-- SUPPLIED MATERIAL --
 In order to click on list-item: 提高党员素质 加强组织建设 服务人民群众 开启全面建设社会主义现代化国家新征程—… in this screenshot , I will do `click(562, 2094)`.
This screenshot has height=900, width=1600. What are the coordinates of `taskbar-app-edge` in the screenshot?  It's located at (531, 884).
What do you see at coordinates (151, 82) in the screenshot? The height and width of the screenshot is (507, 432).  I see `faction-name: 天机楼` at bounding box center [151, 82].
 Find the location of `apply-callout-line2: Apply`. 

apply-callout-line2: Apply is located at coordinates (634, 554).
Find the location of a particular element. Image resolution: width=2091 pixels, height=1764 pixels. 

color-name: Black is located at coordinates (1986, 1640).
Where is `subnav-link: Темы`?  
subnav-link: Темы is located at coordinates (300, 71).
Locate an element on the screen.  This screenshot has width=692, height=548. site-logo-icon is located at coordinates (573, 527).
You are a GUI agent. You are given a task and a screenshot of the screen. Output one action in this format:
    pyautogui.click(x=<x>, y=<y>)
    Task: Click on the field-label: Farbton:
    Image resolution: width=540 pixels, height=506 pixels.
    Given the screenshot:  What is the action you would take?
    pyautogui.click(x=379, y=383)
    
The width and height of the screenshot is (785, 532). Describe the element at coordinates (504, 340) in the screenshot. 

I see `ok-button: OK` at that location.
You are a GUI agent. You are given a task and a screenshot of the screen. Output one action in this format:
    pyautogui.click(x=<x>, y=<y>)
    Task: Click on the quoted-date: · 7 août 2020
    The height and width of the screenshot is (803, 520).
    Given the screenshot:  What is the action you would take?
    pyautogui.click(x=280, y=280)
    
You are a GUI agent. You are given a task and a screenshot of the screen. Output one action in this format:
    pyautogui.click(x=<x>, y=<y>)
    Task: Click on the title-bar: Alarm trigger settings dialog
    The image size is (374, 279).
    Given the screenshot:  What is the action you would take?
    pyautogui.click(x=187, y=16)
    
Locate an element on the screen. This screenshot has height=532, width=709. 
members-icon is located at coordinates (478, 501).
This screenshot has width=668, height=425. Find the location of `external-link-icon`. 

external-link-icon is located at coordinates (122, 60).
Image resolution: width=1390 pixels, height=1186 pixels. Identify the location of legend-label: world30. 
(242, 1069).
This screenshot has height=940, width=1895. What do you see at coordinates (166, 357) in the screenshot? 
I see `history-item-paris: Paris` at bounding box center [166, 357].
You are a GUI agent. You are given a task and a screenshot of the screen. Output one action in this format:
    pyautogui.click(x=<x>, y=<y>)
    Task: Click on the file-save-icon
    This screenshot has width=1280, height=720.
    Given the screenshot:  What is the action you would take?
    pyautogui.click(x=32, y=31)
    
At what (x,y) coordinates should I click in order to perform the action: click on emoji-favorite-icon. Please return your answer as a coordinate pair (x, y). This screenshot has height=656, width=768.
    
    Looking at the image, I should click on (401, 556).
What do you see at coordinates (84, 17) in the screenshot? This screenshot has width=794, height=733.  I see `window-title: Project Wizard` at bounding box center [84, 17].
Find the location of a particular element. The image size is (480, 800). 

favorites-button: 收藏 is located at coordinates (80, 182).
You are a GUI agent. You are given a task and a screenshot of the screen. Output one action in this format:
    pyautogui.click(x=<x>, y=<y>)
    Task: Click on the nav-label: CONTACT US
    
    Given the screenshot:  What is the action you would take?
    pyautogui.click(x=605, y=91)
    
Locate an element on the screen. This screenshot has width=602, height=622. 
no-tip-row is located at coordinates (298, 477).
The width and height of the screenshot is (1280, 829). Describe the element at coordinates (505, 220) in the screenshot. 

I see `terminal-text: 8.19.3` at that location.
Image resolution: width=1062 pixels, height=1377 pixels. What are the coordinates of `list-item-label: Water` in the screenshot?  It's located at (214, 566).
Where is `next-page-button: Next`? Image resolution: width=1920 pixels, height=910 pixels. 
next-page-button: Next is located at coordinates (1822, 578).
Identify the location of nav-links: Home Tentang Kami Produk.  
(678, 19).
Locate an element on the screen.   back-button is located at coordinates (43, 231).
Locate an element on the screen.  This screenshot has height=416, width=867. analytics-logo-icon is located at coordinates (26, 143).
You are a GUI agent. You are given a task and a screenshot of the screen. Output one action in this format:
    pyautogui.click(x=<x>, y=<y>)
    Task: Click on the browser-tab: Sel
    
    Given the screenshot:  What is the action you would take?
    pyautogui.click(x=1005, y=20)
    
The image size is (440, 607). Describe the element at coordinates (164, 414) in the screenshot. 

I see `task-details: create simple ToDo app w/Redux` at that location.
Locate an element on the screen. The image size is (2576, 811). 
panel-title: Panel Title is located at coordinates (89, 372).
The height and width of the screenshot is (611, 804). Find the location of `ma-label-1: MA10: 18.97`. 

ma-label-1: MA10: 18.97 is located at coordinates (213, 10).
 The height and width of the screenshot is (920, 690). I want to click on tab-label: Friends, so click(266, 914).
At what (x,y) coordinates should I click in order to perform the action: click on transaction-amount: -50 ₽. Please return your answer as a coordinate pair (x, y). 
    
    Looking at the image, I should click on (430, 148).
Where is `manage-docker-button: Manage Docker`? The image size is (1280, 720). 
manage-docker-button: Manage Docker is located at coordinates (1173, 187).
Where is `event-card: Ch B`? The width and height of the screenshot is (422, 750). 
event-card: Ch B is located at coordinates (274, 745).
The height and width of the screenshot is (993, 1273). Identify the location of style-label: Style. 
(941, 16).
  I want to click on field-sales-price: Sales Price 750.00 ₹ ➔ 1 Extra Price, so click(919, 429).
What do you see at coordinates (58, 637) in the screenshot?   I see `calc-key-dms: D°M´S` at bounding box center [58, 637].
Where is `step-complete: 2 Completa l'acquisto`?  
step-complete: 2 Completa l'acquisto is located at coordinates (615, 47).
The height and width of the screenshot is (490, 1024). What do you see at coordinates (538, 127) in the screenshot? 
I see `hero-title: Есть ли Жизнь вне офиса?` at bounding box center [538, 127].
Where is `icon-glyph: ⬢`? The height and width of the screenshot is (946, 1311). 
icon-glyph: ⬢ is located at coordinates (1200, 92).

-- DESCRIPTION OF THE TASK --
Rewrite all of the material above, replacing every "GUI agent" with "screen assistant" and keeping everything else the same.

-- RESULT OF THIS EXERCISE --
 In order to click on list-item: 提高党员素质 加强组织建设 服务人民群众 开启全面建设社会主义现代化国家新征程—… in this screenshot , I will do `click(562, 2094)`.
This screenshot has height=900, width=1600. What are the coordinates of `taskbar-app-edge` in the screenshot?  It's located at (531, 884).
What do you see at coordinates (151, 82) in the screenshot? The height and width of the screenshot is (507, 432).  I see `faction-name: 天机楼` at bounding box center [151, 82].
 Find the location of `apply-callout-line2: Apply`. 

apply-callout-line2: Apply is located at coordinates (634, 554).
Find the location of a particular element. Image resolution: width=2091 pixels, height=1764 pixels. 

color-name: Black is located at coordinates (1986, 1640).
Where is `subnav-link: Темы`?  
subnav-link: Темы is located at coordinates (300, 71).
Locate an element on the screen.  This screenshot has width=692, height=548. site-logo-icon is located at coordinates (573, 527).
You are a screen assistant. You are given a task and a screenshot of the screen. Output one action in this format:
    pyautogui.click(x=<x>, y=<y>)
    Task: Click on the field-label: Farbton:
    Image resolution: width=540 pixels, height=506 pixels.
    Given the screenshot:  What is the action you would take?
    pyautogui.click(x=379, y=383)
    
The width and height of the screenshot is (785, 532). Describe the element at coordinates (504, 340) in the screenshot. 

I see `ok-button: OK` at that location.
You are a screen assistant. You are given a task and a screenshot of the screen. Output one action in this format:
    pyautogui.click(x=<x>, y=<y>)
    Task: Click on the quoted-date: · 7 août 2020
    The height and width of the screenshot is (803, 520).
    Given the screenshot:  What is the action you would take?
    pyautogui.click(x=280, y=280)
    
You are a screen assistant. You are given a task and a screenshot of the screen. Output one action in this format:
    pyautogui.click(x=<x>, y=<y>)
    Task: Click on the title-bar: Alarm trigger settings dialog
    The image size is (374, 279).
    Given the screenshot:  What is the action you would take?
    pyautogui.click(x=187, y=16)
    
Locate an element on the screen. This screenshot has height=532, width=709. 
members-icon is located at coordinates (478, 501).
This screenshot has width=668, height=425. Find the location of `external-link-icon`. 

external-link-icon is located at coordinates (122, 60).
Image resolution: width=1390 pixels, height=1186 pixels. Identify the location of legend-label: world30. 
(242, 1069).
This screenshot has height=940, width=1895. What do you see at coordinates (166, 357) in the screenshot? 
I see `history-item-paris: Paris` at bounding box center [166, 357].
You are a screen assistant. You are given a task and a screenshot of the screen. Output one action in this format:
    pyautogui.click(x=<x>, y=<y>)
    Task: Click on the file-save-icon
    This screenshot has width=1280, height=720.
    Given the screenshot:  What is the action you would take?
    pyautogui.click(x=32, y=31)
    
At what (x,y) coordinates should I click in order to perform the action: click on emoji-favorite-icon. Please return your answer as a coordinate pair (x, y). This screenshot has height=656, width=768.
    
    Looking at the image, I should click on (401, 556).
What do you see at coordinates (84, 17) in the screenshot? This screenshot has width=794, height=733.  I see `window-title: Project Wizard` at bounding box center [84, 17].
Find the location of a particular element. The image size is (480, 800). 

favorites-button: 收藏 is located at coordinates (80, 182).
You are a screen assistant. You are given a task and a screenshot of the screen. Output one action in this format:
    pyautogui.click(x=<x>, y=<y>)
    Task: Click on the nav-label: CONTACT US
    
    Given the screenshot:  What is the action you would take?
    pyautogui.click(x=605, y=91)
    
Locate an element on the screen. This screenshot has width=602, height=622. 
no-tip-row is located at coordinates (298, 477).
The width and height of the screenshot is (1280, 829). Describe the element at coordinates (505, 220) in the screenshot. 

I see `terminal-text: 8.19.3` at that location.
Image resolution: width=1062 pixels, height=1377 pixels. What are the coordinates of `list-item-label: Water` in the screenshot?  It's located at (214, 566).
Where is `next-page-button: Next`? Image resolution: width=1920 pixels, height=910 pixels. 
next-page-button: Next is located at coordinates (1822, 578).
Identify the location of nav-links: Home Tentang Kami Produk.  
(678, 19).
Locate an element on the screen.   back-button is located at coordinates (43, 231).
Locate an element on the screen.  This screenshot has height=416, width=867. analytics-logo-icon is located at coordinates (26, 143).
You are a screen assistant. You are given a task and a screenshot of the screen. Output one action in this format:
    pyautogui.click(x=<x>, y=<y>)
    Task: Click on the browser-tab: Sel
    
    Given the screenshot:  What is the action you would take?
    pyautogui.click(x=1005, y=20)
    
The image size is (440, 607). Describe the element at coordinates (164, 414) in the screenshot. 

I see `task-details: create simple ToDo app w/Redux` at that location.
Locate an element on the screen. The image size is (2576, 811). 
panel-title: Panel Title is located at coordinates (89, 372).
The height and width of the screenshot is (611, 804). Find the location of `ma-label-1: MA10: 18.97`. 

ma-label-1: MA10: 18.97 is located at coordinates (213, 10).
 The height and width of the screenshot is (920, 690). I want to click on tab-label: Friends, so click(266, 914).
At what (x,y) coordinates should I click in order to perform the action: click on transaction-amount: -50 ₽. Please return your answer as a coordinate pair (x, y). 
    
    Looking at the image, I should click on (430, 148).
Where is `manage-docker-button: Manage Docker`? The image size is (1280, 720). 
manage-docker-button: Manage Docker is located at coordinates (1173, 187).
Where is `event-card: Ch B`? The width and height of the screenshot is (422, 750). 
event-card: Ch B is located at coordinates (274, 745).
The height and width of the screenshot is (993, 1273). Identify the location of style-label: Style. 
(941, 16).
  I want to click on field-sales-price: Sales Price 750.00 ₹ ➔ 1 Extra Price, so click(919, 429).
What do you see at coordinates (58, 637) in the screenshot?   I see `calc-key-dms: D°M´S` at bounding box center [58, 637].
Where is `step-complete: 2 Completa l'acquisto`?  
step-complete: 2 Completa l'acquisto is located at coordinates (615, 47).
The height and width of the screenshot is (490, 1024). What do you see at coordinates (538, 127) in the screenshot? 
I see `hero-title: Есть ли Жизнь вне офиса?` at bounding box center [538, 127].
Where is `icon-glyph: ⬢`? The height and width of the screenshot is (946, 1311). 
icon-glyph: ⬢ is located at coordinates (1200, 92).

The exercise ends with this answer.